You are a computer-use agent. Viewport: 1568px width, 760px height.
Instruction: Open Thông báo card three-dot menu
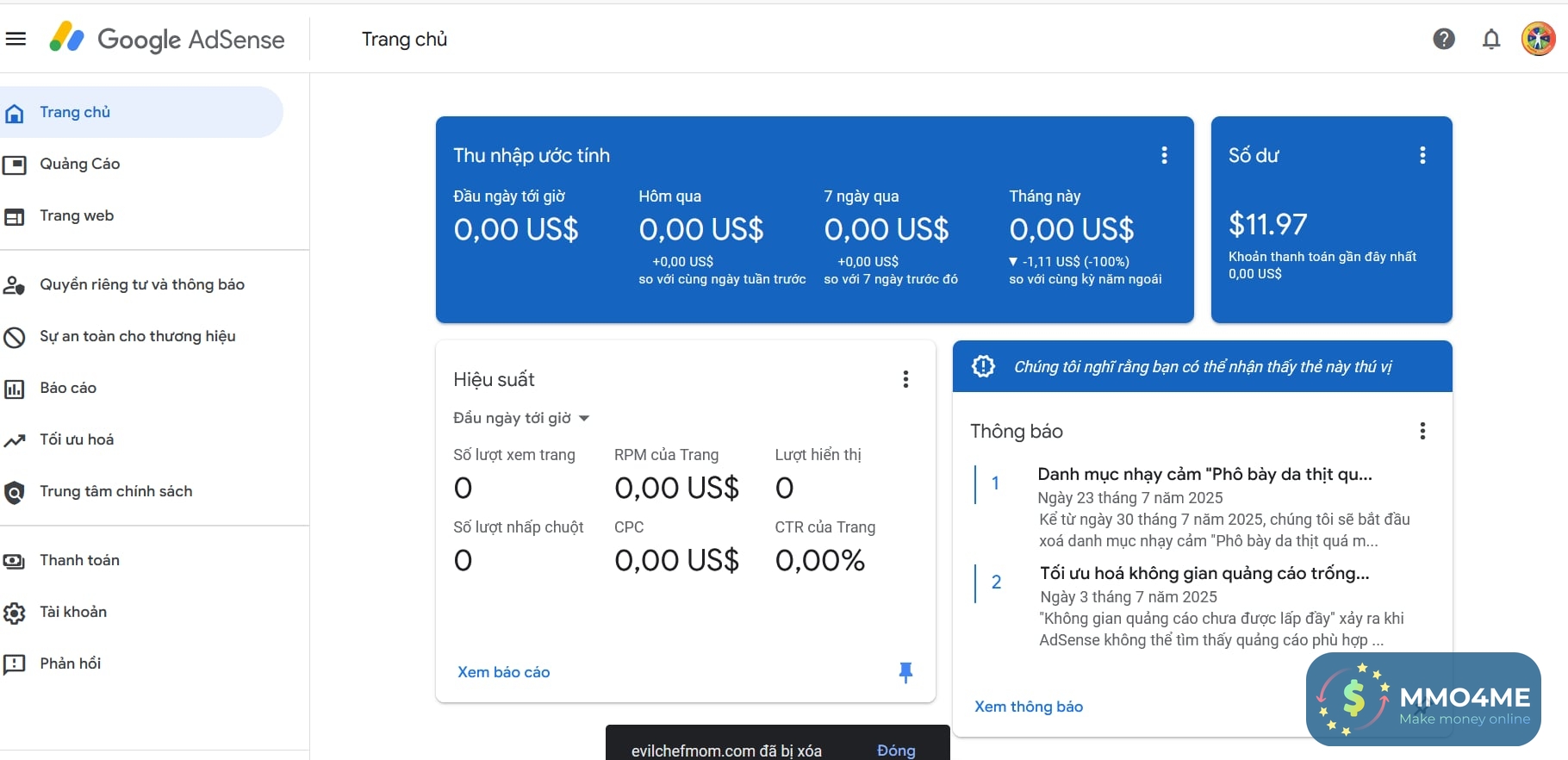click(1422, 431)
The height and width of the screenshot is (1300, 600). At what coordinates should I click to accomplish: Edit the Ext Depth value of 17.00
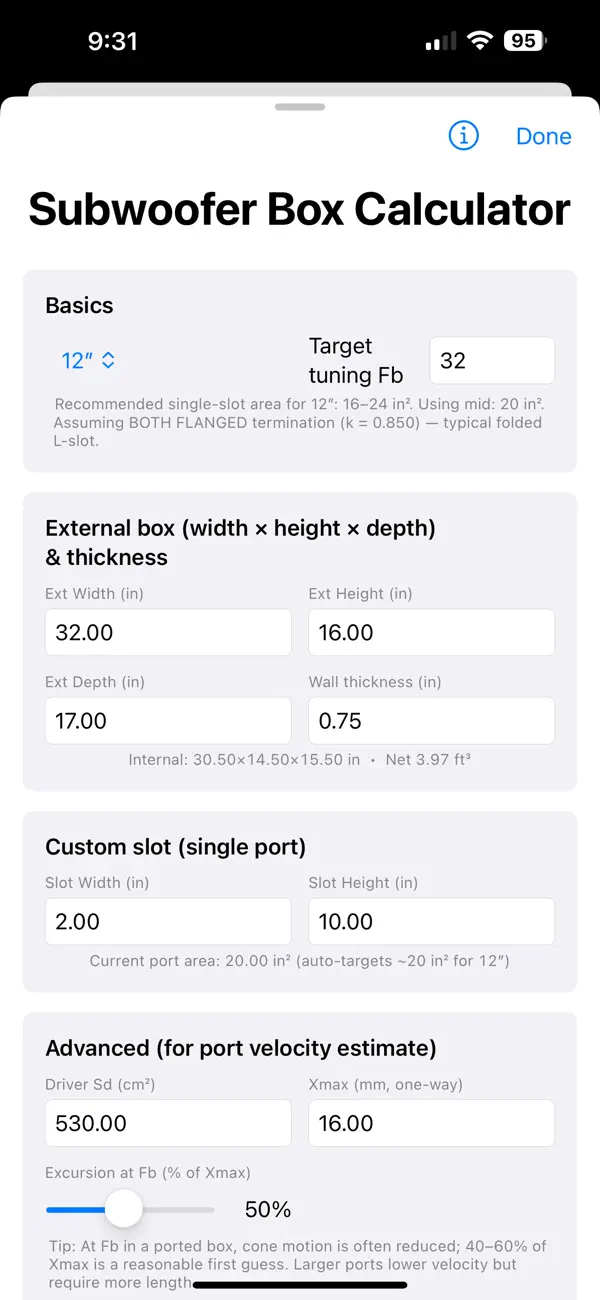(x=167, y=720)
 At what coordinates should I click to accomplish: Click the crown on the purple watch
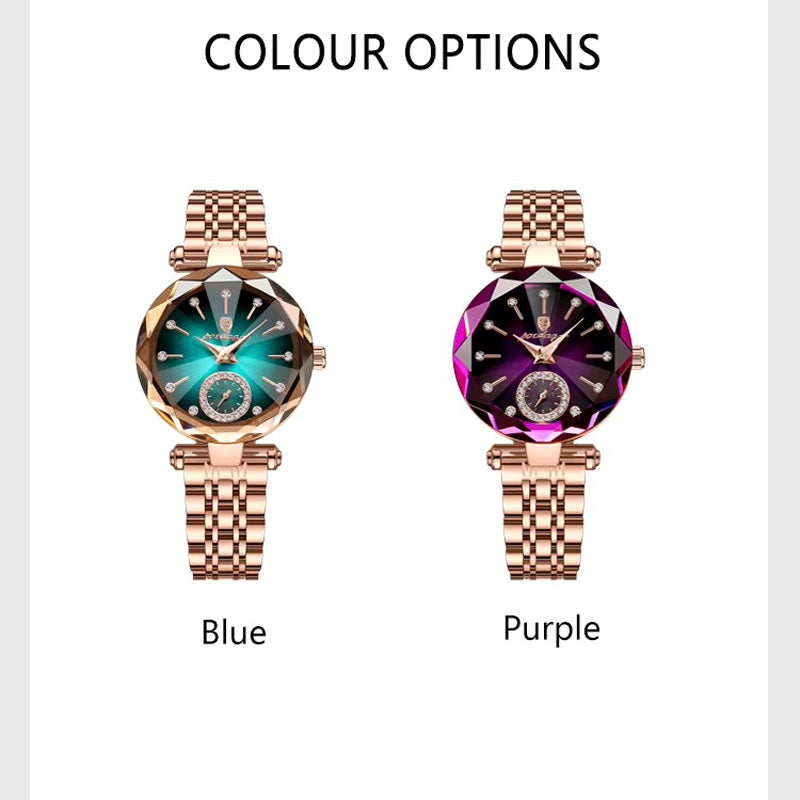point(638,357)
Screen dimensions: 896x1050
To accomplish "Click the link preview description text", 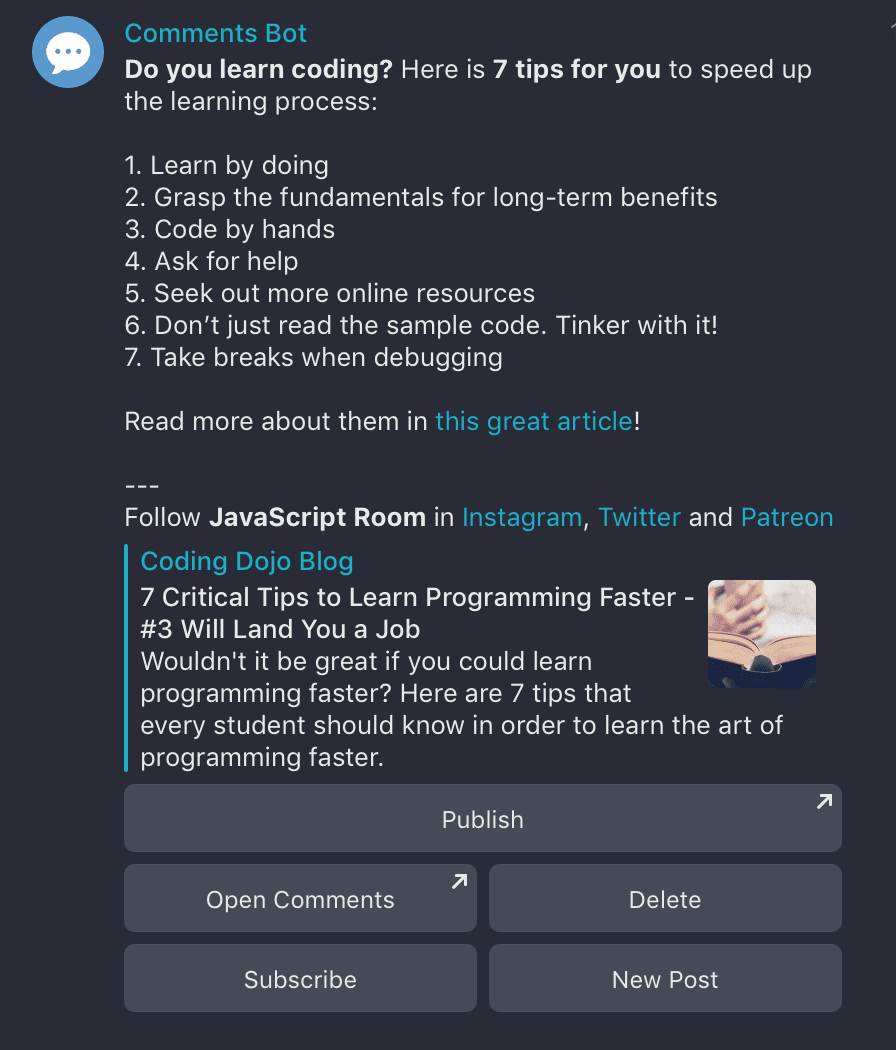I will [x=461, y=709].
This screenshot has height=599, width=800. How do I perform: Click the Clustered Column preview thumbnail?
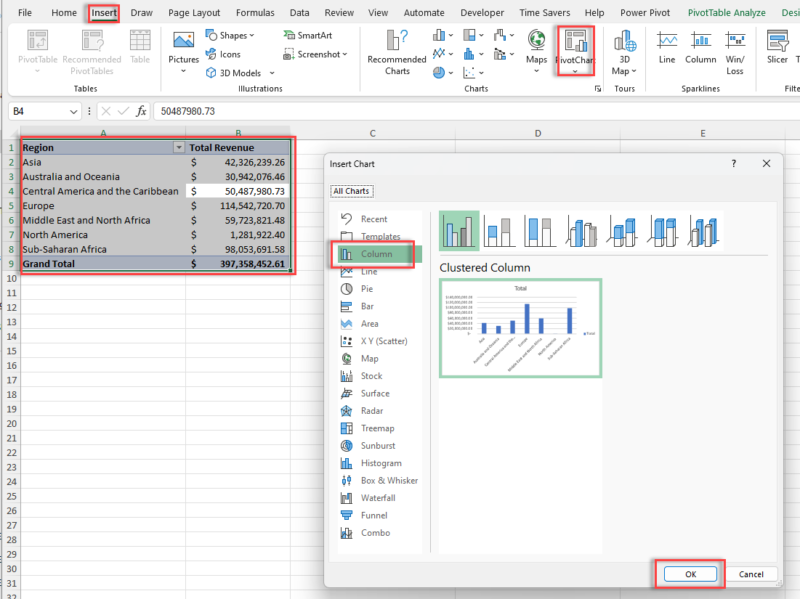[520, 327]
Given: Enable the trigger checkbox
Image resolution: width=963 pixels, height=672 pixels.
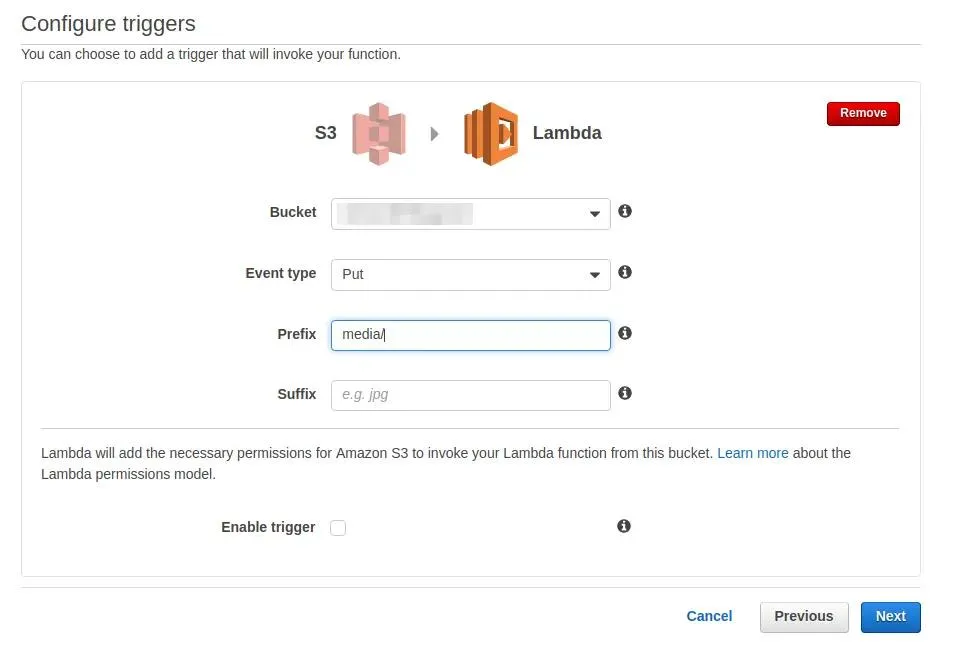Looking at the screenshot, I should click(x=338, y=527).
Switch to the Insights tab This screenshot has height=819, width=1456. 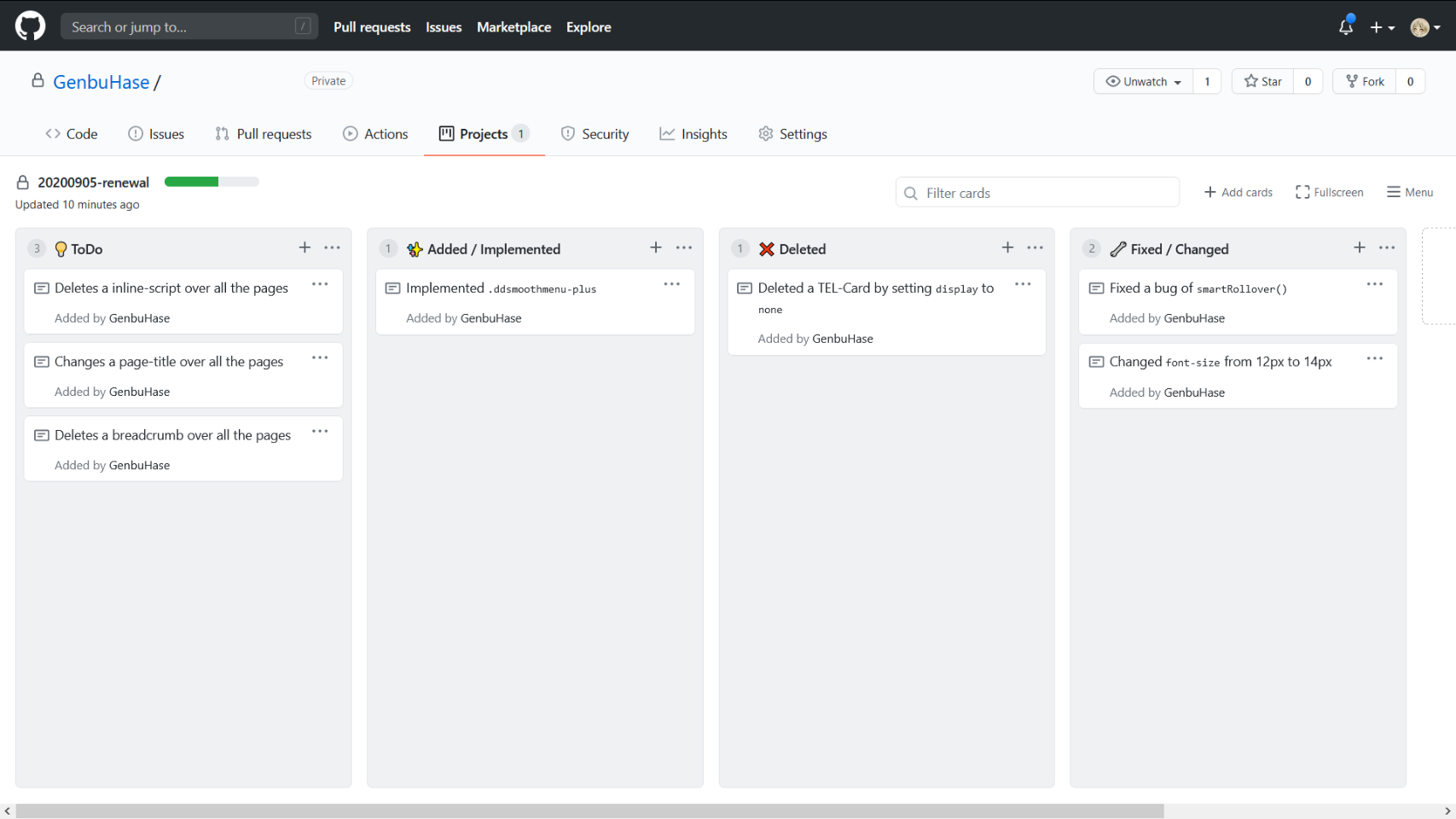[x=693, y=134]
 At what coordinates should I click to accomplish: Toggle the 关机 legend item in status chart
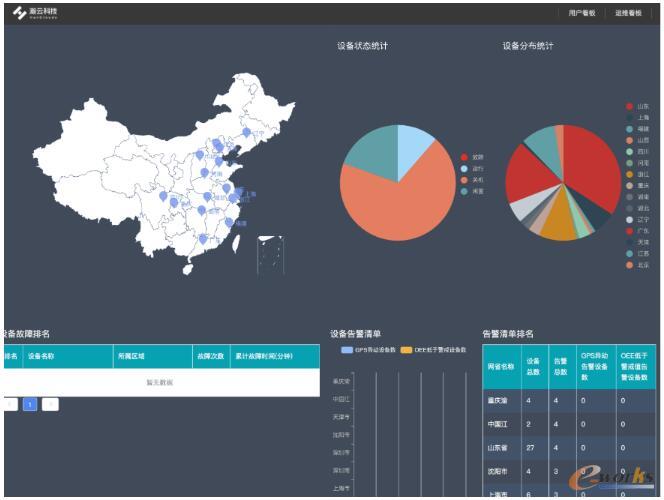464,179
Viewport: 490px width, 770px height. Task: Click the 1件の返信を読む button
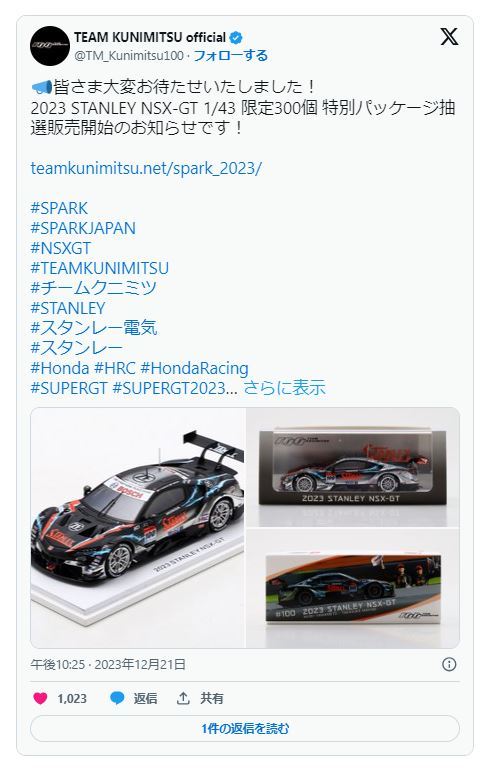click(x=245, y=728)
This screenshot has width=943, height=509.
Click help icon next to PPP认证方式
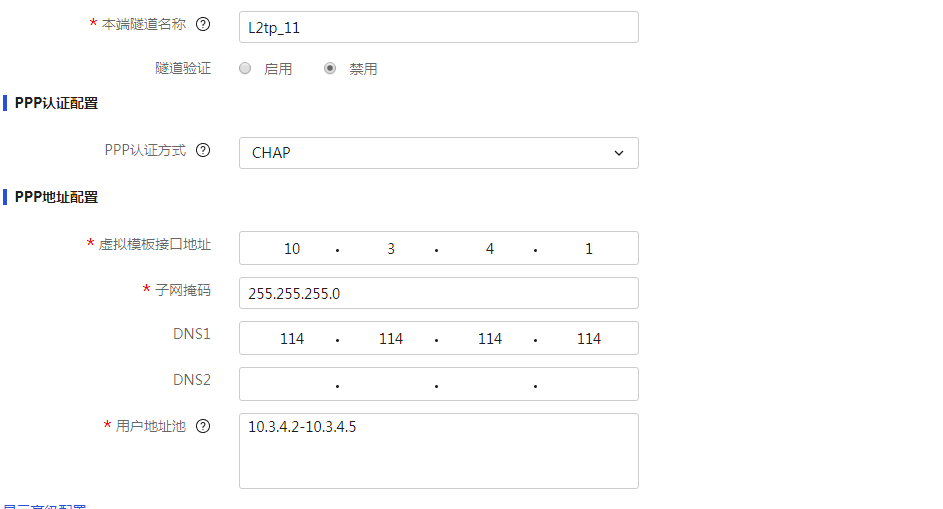tap(203, 151)
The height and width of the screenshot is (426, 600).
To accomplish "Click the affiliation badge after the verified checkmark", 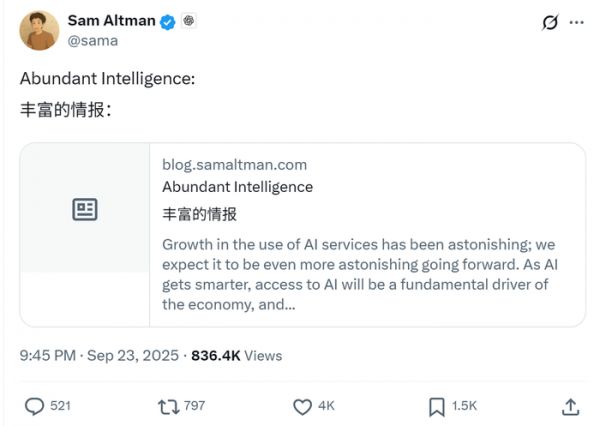I will point(189,21).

_ _ _ _ _ _ _

Write out exactly the lines above, from the very first through the line containing "Screen dimensions: 896x1050", both kept, with the pictures removed.

### Response to this exercise
You are a computer-use agent. Viewport: 1568px width, 760px height.
Instruction: Open Thông báo card three-dot menu
click(1422, 431)
The height and width of the screenshot is (1300, 600). At what coordinates should I click to accomplish: Edit the Ext Depth value of 17.00
(x=167, y=720)
 At what coordinates should I click to accomplish: Click the crown on the purple watch
point(638,357)
Screen dimensions: 896x1050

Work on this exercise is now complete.